Greatest Hits: Back to the Start is the second greatest hits album by Megadeth. It was released on June 28, 2005, via Capitol Records. The title "Back to the Start" is a reference to lyrics in "Rust in Peace... Polaris" from Megadeth's 1990 album Rust in Peace: "The day of final conflict/All pay the price/The third World War rapes peace/Takes life back to the start." The cover art is an edited version of the 1954 Castle Romeo H-bomb test.

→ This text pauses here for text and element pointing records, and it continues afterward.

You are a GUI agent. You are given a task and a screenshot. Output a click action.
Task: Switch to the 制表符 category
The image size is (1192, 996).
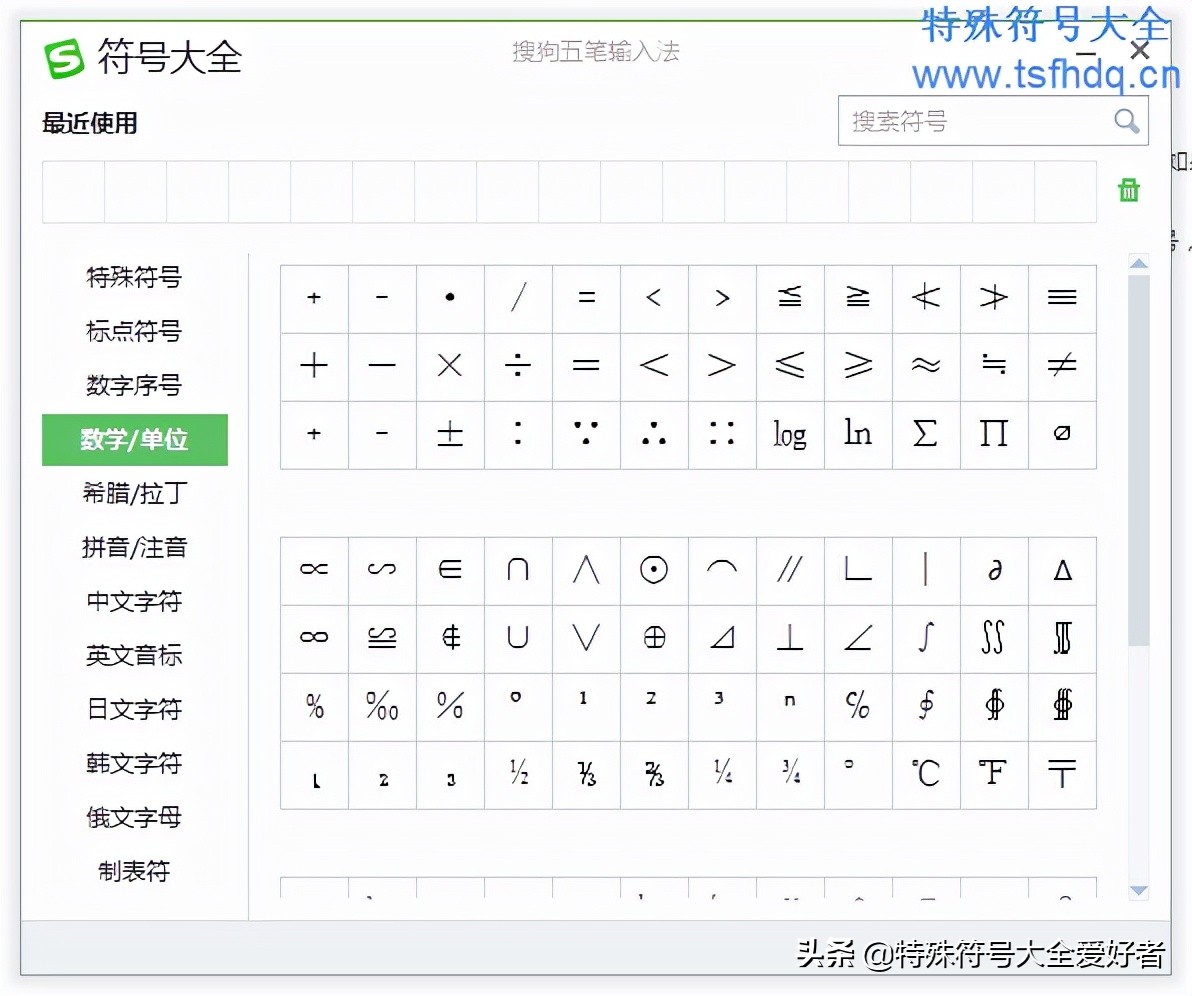(x=135, y=871)
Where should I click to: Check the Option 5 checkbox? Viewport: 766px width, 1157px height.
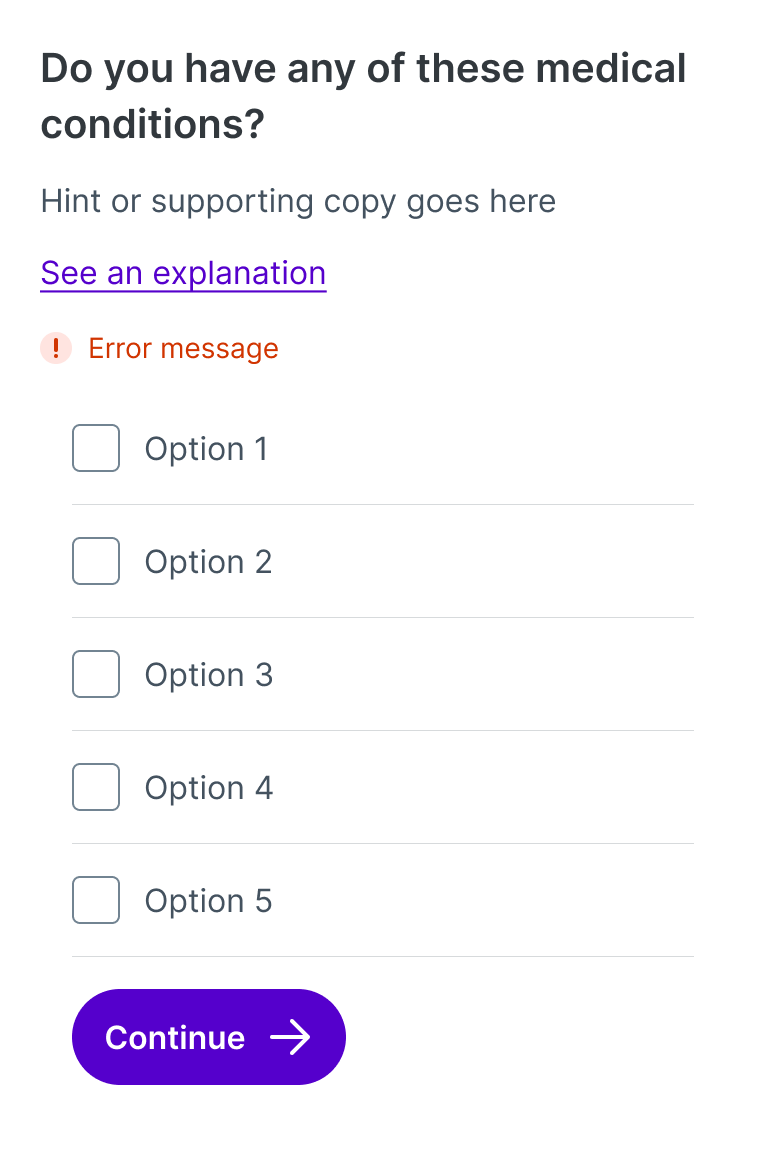(x=95, y=900)
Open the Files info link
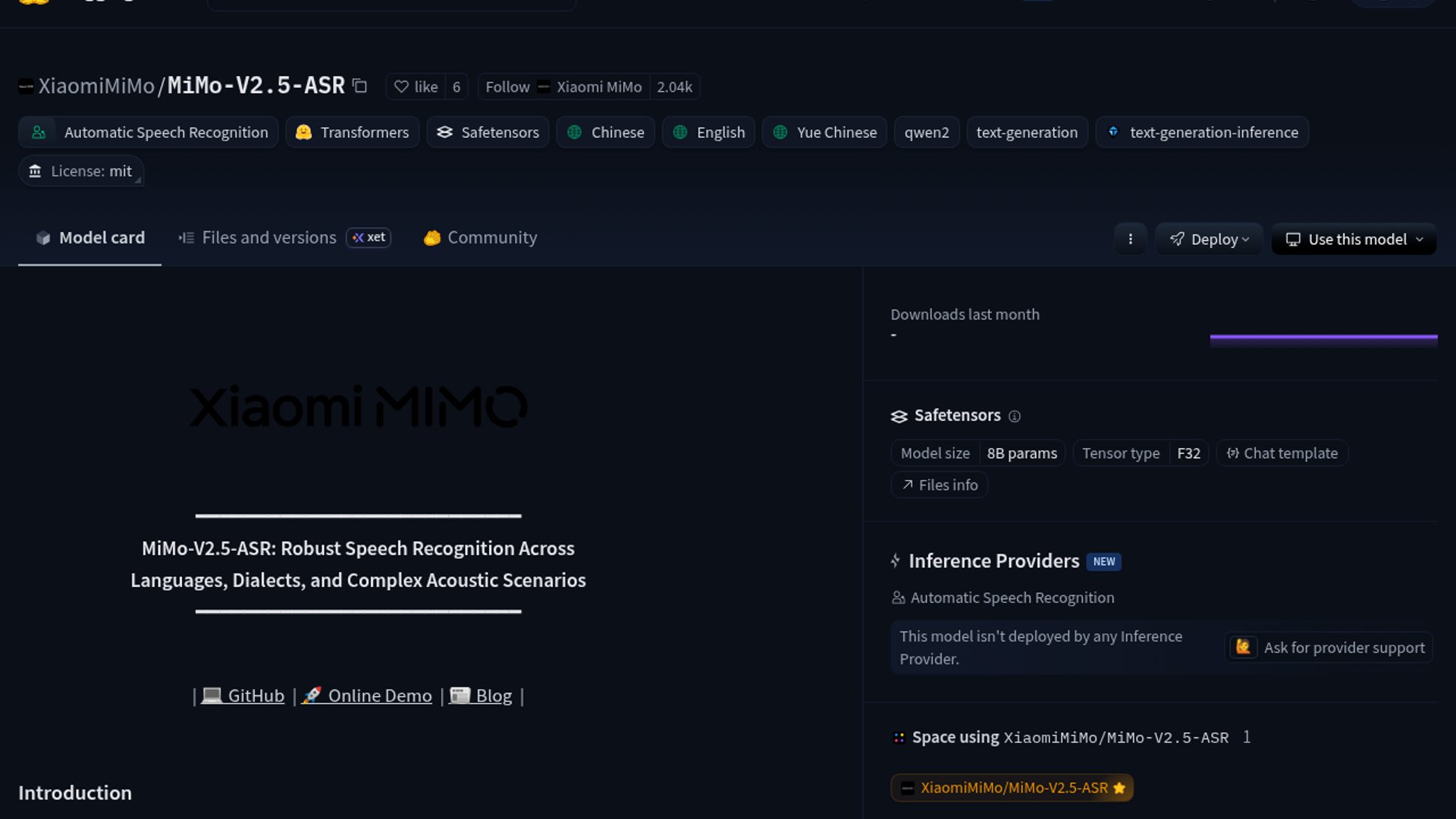The image size is (1456, 819). 940,485

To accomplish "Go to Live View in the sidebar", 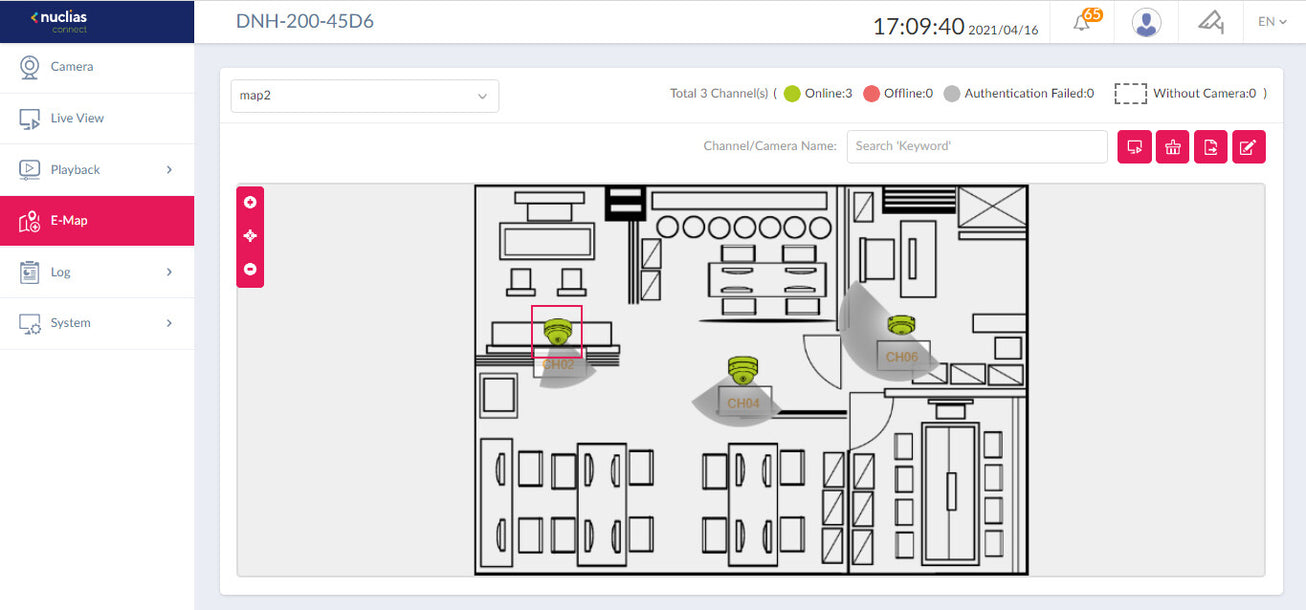I will pyautogui.click(x=77, y=118).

==Background and release==
The selection of tracks for the album was largely determined by fans, who voted on songs in polls on the band's website. However, the inclusion of "Kill the King," a track originally released on Capitol Punishment: The Megadeth Years in 2000, was insisted upon by Mustaine. To help promote the release, a new video was made for "Kill the King."

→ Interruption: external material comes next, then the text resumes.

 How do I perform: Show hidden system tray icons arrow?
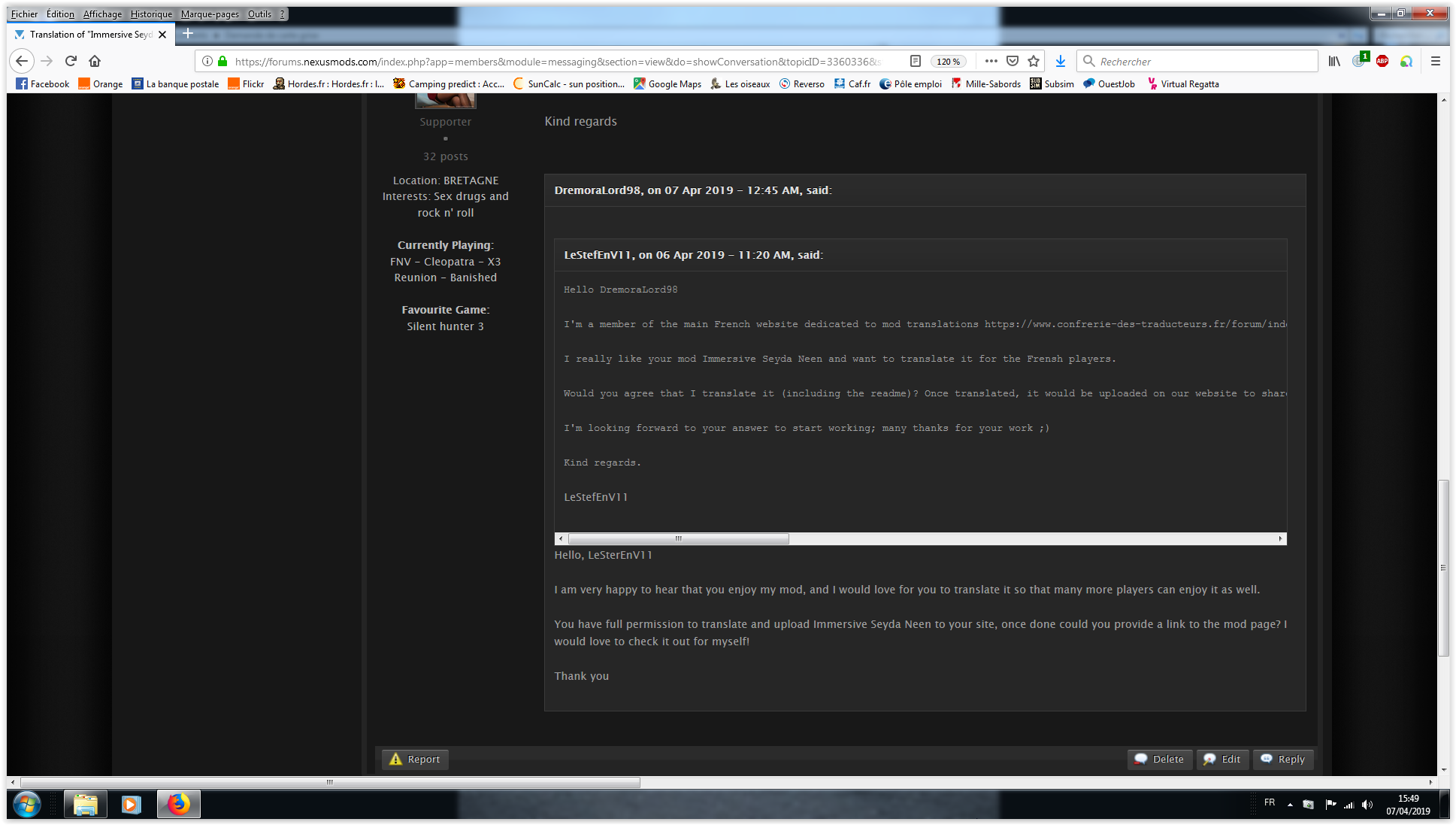click(1290, 804)
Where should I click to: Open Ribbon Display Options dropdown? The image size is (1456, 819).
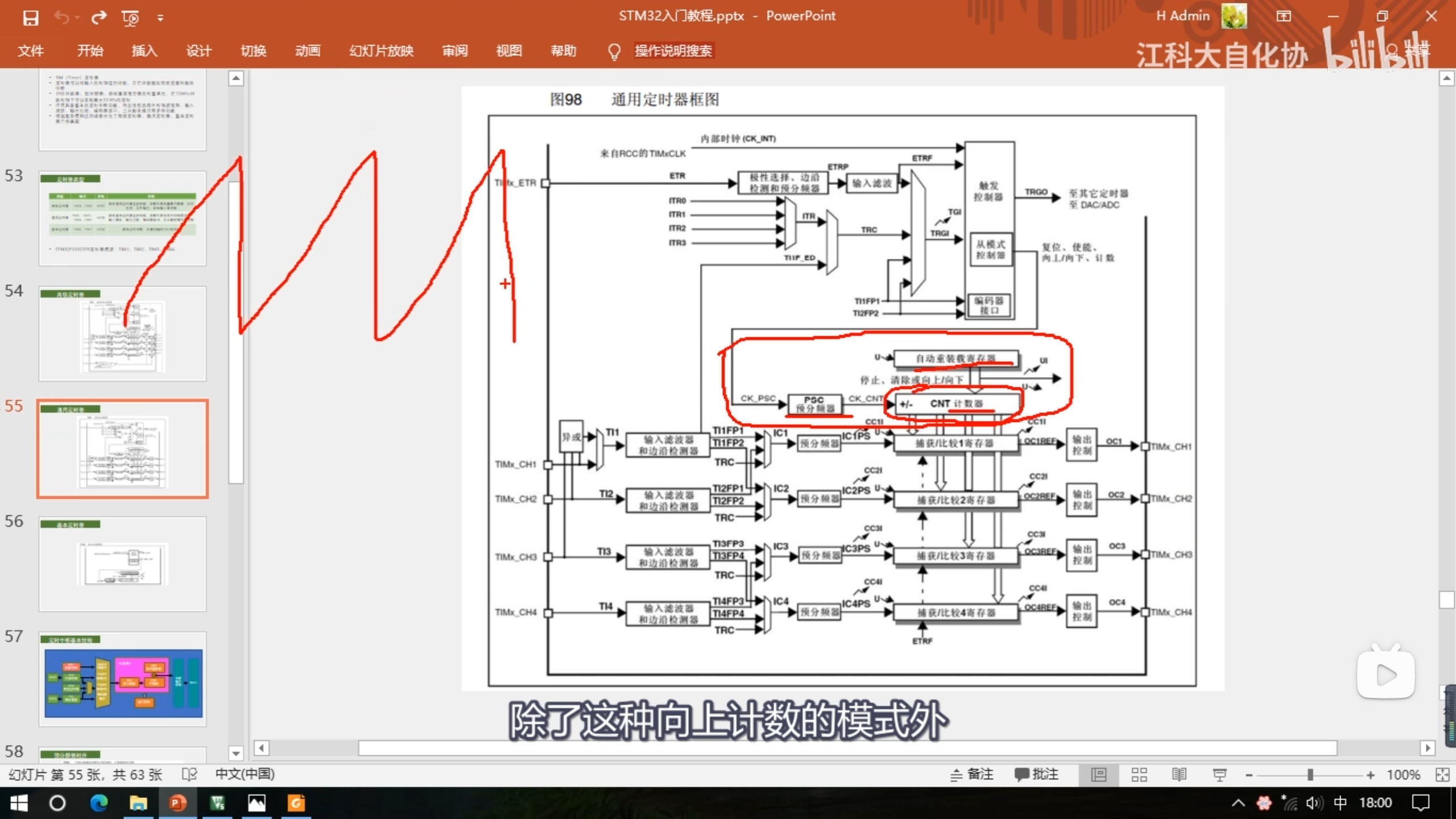1284,16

==Commercial performance==
Greatest Hits: Back to the Start reached No. 65 on the U.S. Billboard 200, selling 17,441 copies according to Nielsen SoundScan. By December 16, 2005, the album had sold about 133,000 copies in the U.S. The album was also certified gold in Canada on July 15, 2011. On July 23, 2011, in Toronto, Canada, the band was presented with gold plaques by EMI in recognition of the achievement.

==Reception==

Jason Birchmeier of AllMusic critiqued the album for being more of a sampler and having a more "balanced" approach to the band's Capitol Records material, rather than focusing on Megadeth's first few records.

Professional ratings
Review scores
| Source | Rating |
| Blender | Star |
| AllMusic | Star |

==Track listing==

| No. | Title | Original album | Length |
|---|---|---|---|
| 1. | "Holy Wars... The Punishment Due" | 1990 - Rust in Peace | 6:32 |
| 2. | "In My Darkest Hour" | 1988 - So Far, So Good... So What! | 6:26 |
| 3. | "Peace Sells" | 1986 - Peace Sells... but Who's Buying? | 4:02 |
| 4. | "Sweating Bullets" | 1992 - Countdown to Extinction | 5:26 |
| 5. | "Angry Again" | 1993 - Last Action Hero (Soundtrack) | 3:47 |
| 6. | "A Tout le Monde" | 1994 - Youthanasia | 4:25 |
| 7. | "Trust" | 1997 - Cryptic Writings | 5:12 |
| 8. | "Kill the King" | 2000 - Capitol Punishment: The Megadeth Years | 3:42 |
| 9. | "Symphony of Destruction" | 1992 - Countdown to Extinction | 4:06 |
| 10. | "Mechanix" | 1985 - Killing Is My Business... and Business Is Good! | 4:21 |
| 11. | "Train of Consequences" | 1994 - Youthanasia | 3:30 |
| 12. | "Wake Up Dead" | 1986 - Peace Sells... but Who's Buying? | 3:38 |
| 13. | "Hangar 18" | 1990 - Rust in Peace | 5:12 |
| 14. | "Dread and the Fugitive Mind" | 2000 - Capitol Punishment: The Megadeth Years | 4:23 |
| 15. | "Skin o' My Teeth" | 1992 - Countdown to Extinction | 3:15 |
| 16. | "She-Wolf" | 1997 - Cryptic Writings | 3:39 |
| 17. | "Prince of Darkness" | 1999 - Risk | 6:28 |
| Total length: |  |  | 78:04 |

===Limited edition DVD===
- "Kill the King" music video
- "Live at the Fillmore Auditorium December 27, 1999"
  - "Prince of Darkness"
  - "Holy Wars... The Punishment Due"
  - "In My Darkest Hour"
  - "Hangar 18"
  - "Sweating Bullets"
  - "Symphony of Destruction"
  - "Peace Sells"
- Arsenal of Megadeth trailer

==Personnel==
- Dave Mustaine – guitars, lead vocals on all tracks
- Marty Friedman – guitars on tracks 1, 4–7, 9, 11, 13, and 15–17
- Chris Poland – guitars on tracks 3, 10 and 12
- Al Pitrelli – guitars on tracks 8 and 14
- Jeff Young – guitars on "In My Darkest Hour"
- David Ellefson – bass on all tracks
- Nick Menza – drums on tracks 1, 4–7, 9, 11, 13, and 15–16
- Gar Samuelson – drums on tracks 3, 10 and 12
- Jimmy DeGrasso – drums on tracks 8, 14, and 17
- Chuck Behler – drums on "In My Darkest Hour"

==Charts==

| Chart (2005) | Peak position |
|---|---|
| Finnish Albums (Suomen virallinen lista) | 21 |
| UK Albums (OCC) | 47 |
| US Billboard 200 | 65 |

| Chart (2026) | Peak position |
|---|---|
| Greek Albums (IFPI) | 60 |

==Certifications==

| Region | Certification | Certified units/sales |
| Canada (Music Canada) | Gold | 50,000^{^} |
| United Kingdom (BPI) | Silver | 60,000^{‡} |
| United States | — | 133,000 |
^{^} Shipments figures based on certification alone. ^{‡} Sales+streaming figures based on certification alone.